The Company and its directors, executive officers and other members of its management and employees may be deemed to be participants in the solicitation of proxies from its shareholders in connection with the transactions. Information concerning the interests of the Company and the other participants in the solicitation is set forth in the joint proxy statement/prospectus and Annual Reports on Form 10-K, previously filed with the SEC.  

CC Media Holdings, Inc., B Triple Crown Finco, LLC and T Triple Crown Finco, LLC (collectively, the "Fincos") and certain affiliates and representatives of the Fincos may be deemed to be participants in the solicitation of proxies from the Company's shareholders in connection with the transactions. Information concerning the interests of the Fincos and their affiliates and representatives in the solicitation is set forth in the joint proxy statement/prospectus.  
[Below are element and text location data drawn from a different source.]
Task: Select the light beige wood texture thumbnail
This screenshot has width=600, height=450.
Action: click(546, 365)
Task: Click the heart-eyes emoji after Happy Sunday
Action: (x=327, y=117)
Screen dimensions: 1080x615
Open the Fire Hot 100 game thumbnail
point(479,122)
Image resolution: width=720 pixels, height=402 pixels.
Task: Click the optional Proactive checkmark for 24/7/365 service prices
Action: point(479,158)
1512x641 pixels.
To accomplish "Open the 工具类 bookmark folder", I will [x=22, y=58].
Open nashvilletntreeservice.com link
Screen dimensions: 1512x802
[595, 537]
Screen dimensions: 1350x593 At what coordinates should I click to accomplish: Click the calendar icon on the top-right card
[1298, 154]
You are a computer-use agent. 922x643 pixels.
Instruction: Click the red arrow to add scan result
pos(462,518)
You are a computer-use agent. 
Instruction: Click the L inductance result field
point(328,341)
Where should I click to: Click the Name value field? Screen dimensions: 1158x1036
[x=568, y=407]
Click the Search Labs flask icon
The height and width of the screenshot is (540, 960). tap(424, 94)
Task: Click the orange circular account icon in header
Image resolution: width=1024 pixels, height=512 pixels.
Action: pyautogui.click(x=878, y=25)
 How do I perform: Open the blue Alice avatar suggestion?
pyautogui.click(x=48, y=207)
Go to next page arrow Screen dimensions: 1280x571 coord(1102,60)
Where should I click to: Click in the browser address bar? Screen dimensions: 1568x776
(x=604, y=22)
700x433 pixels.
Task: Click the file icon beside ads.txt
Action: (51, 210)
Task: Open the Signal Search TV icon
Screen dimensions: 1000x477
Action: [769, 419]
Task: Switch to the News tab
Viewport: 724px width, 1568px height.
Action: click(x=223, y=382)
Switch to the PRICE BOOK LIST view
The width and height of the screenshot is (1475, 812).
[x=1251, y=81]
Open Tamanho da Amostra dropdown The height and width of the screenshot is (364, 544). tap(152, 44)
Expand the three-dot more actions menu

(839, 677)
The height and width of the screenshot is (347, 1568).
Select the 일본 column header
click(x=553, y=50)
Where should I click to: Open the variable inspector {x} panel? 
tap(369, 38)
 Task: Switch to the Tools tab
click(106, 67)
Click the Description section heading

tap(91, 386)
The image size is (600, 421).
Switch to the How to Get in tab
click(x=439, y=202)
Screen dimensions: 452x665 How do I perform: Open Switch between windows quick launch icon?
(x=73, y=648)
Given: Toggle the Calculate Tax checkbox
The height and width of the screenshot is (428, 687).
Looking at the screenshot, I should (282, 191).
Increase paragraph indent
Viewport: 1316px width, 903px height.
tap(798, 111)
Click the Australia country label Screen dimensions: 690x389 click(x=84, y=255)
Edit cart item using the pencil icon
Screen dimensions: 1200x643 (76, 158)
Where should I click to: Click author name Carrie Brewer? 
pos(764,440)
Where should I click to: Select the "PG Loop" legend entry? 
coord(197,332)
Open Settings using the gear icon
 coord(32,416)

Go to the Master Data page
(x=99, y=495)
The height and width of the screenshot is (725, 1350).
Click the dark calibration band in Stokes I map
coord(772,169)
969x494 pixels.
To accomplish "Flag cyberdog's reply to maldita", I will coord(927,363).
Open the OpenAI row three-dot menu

Cautionary Note Regarding Forward-Looking Statements  
This press release contains forward-looking statements based on current Clear Channel management expectations. Those forward-looking statements include all statements other than those made solely with respect to historical fact. Numerous risks, uncertainties and other factors may cause actual results to differ materially from those expressed in any forward-looking statements. These factors include, but are not limited to, (1) the occurrence of any event, change or other circumstances that could give rise to the termination of the merger agreement; (2) the outcome of any legal proceedings that have been or may be instituted against Clear Channel and others relating to the merger agreement; (3) the inability to complete the merger due to the failure to obtain shareholder approval or the failure to satisfy other conditions to completion of the merger, including the receipt of shareholder approval, expiration of the waiting period under the Hart-Scott-Rodino Antitrust Improvements Act of 1976, and approval by the Federal Communications Commission; (4) the failure to obtain the necessary debt financing arrangements set forth in commitment letters received in connection with the merger; (5) risks that the proposed transaction disrupts current plans and operations and the potential difficulties in employee retention as a result of the merger; (6) the ability to recognize the benefits of the merger; (7) the amount of the costs, fees, expenses and charges related to the merger and the actual terms of certain financings that will be obtained for the merger; and (8) the impact of the substantial indebtedness incurred to finance the consummation of the merger; and other risks that are set forth in the "Risk Factors," "Legal Proceedings" and "Management Discussion and Analysis of Results of Operations and Financial Condition" sections of Clear Channel's SEC filings. Many of the factors that will determine the outcome of the subject matter of this press release are beyond Clear Channel's ability to control or predict. Clear Channel undertakes no obligation to revise or update any forward-looking statements, or to make any other forward-looking statements, whether as a result of new information, future events or otherwise.